Task prompt
Pick up the article on web design agencies versus consultancies where it stops, and continue it from its last sentence.

Web Design Agency vs Consultancy: What are They? How Should you Choose?

Share on linkedin
Share on facebook
Share on twitter
Share on email

When it comes to web design/development, we often hear the terms ‘agency’ and ‘consultancy.’ These two terms, though used interchangeably by many, actually encompass a vastly different focus and purpose.

To help you better understand the differences between an agency and consultancy, we will also be breaking down the phases and steps typically involved in a design/development project.  

Differences between an agency and a consultancy – as seen in the various phases of web design/development

1. Planning 

Discovery 

Before any other form of planning, an agency/consultancy (let’s shorten this to “a/c” – not to be confused with air conditioning) and its potential client will usually determine if they are a good fit for one another through a discovery conversation. During the call/meeting, the potential client will share about their pain points, business, budget, needs and goals, while the a/c will share about their services and other relevant information. The purpose of this call is for both parties to ask each other questions and build rapport, so that they can eventually decide whether they would like to work together. 

👉🏼 Agency: The focus of a discovery conversation between an agency and its potential client is mostly centered around a certain service that the potential client is interested in. Even though the agency and potential client will get to know each other’s values, culture, and expectations, these conversations tend to be more about how the agency can provide value and meet objectives in a particular area (such as web design). 

Sometimes, this discovery conversation can also be replaced by a pitch meeting, where the agency seeks to win over a client with a creative and compelling story and portfolio. 

👉🏼 Consultancy: The focus of a discovery conversation between a consultancy and its potential client tends to be more dynamic, and can be focused on whatever pain point that is bothering the potential client. The consultancy will ask guiding questions to dive deeper into the potential client’s pain point, and similarly, both parties will get to know each other’s values, culture, and expectations. This is because a consultancy prefers to solve the root of a problem by providing a comprehensive solution that also takes into account other aspects of the client’s business. A service such as web design in this case, is a puzzle piece that supports the overall business strategy. 

Unlike an agency, a consultancy does not pitch to the client. Its focus is on understanding the potential client’s unique circumstances, and then provide a customized solution after thorough research and understanding. A consultancy also tends not to advertise, and instead gets most (albeit not all) of its clients through client or network referrals.

Data lines
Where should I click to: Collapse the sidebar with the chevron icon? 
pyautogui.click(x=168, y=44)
* * *
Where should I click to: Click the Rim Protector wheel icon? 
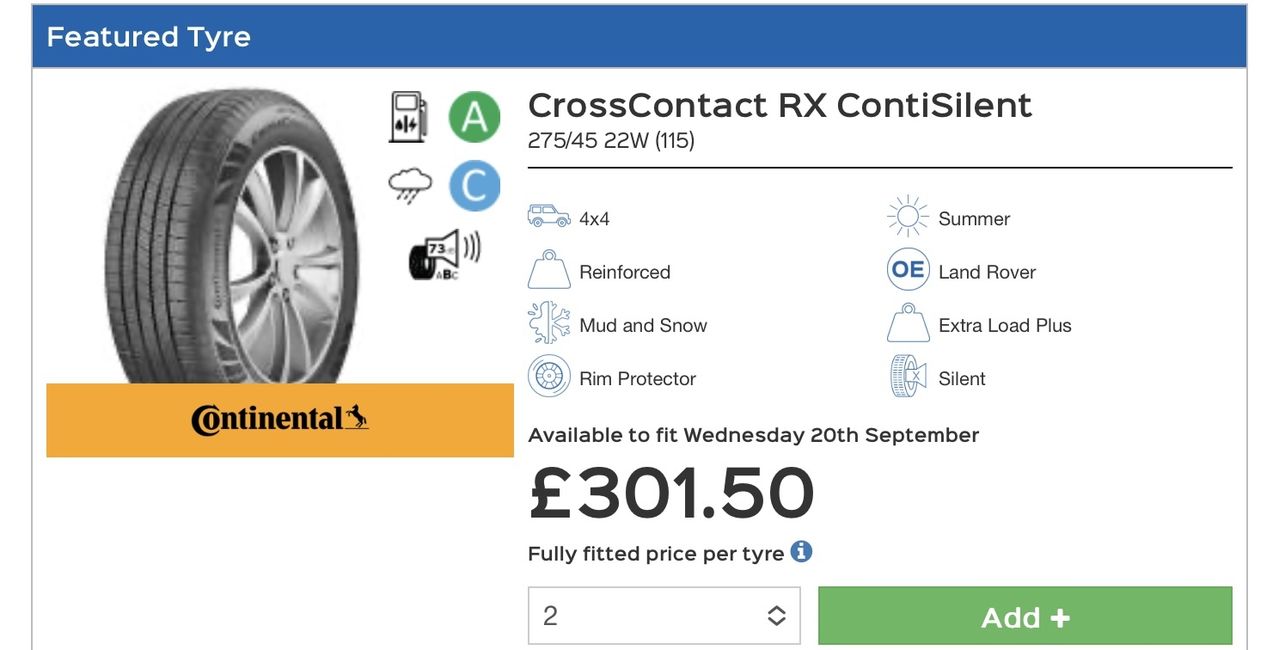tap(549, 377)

Final result
Define Project Scope & Create Website Sitemap

Should the a/c and client proceed with working together, they will then work together to define their project scope, timeline, cost, deliverables, etc. 

The a/c will conduct an audit of the client’s current situation, as well as research about the client’s business, industry, competitors, and customers. Based on this research, the a/c will develop and propose an outline of the website architecture in the form of sitemaps. 

👉🏼 Agency: The project scope is usually limited, such as to a stand-alone website; and the audit/research step centers around website-related information.

👉🏼 Consultancy: The project scope can range from a limited to a very comprehensive one. The consultancy can support a client in many areas, including website design/development, marketing, operations, product/service improvement, etc. The audit/research step can cover as many aspects as necessary for the consultancy to deliver objectives for that project. 

Two women sitting across each other and chatting about the planning phase of a web design project

2. Design

Low-Fidelity Wireframe 

After having a good understanding of the website architecture and content flow (with search engine optimization (SEO) taken into consideration), the a/c will design its first deliverable, usually in the form of a low-fidelity wireframe. This low-fidelity wireframe can be designed with various different tools (which vary depending on what the designer is most familiar with; at Free Logic, we use Adobe XD). It is like the “skeleton” of a website, without fancy fonts, colors or any elements of design. 

High-Fidelity Wireframe/Prototype 

Once the low-fidelity wireframe is finalized, the a/c then designs its next deliverable, usually in the form of a high-fidelity wireframe or prototype. High-fidelity wireframes and prototypes are built with the same tool such as Adobe XD, but this time round, the client can see all the visual elements such as fonts, colors, images, illustrations, and written content.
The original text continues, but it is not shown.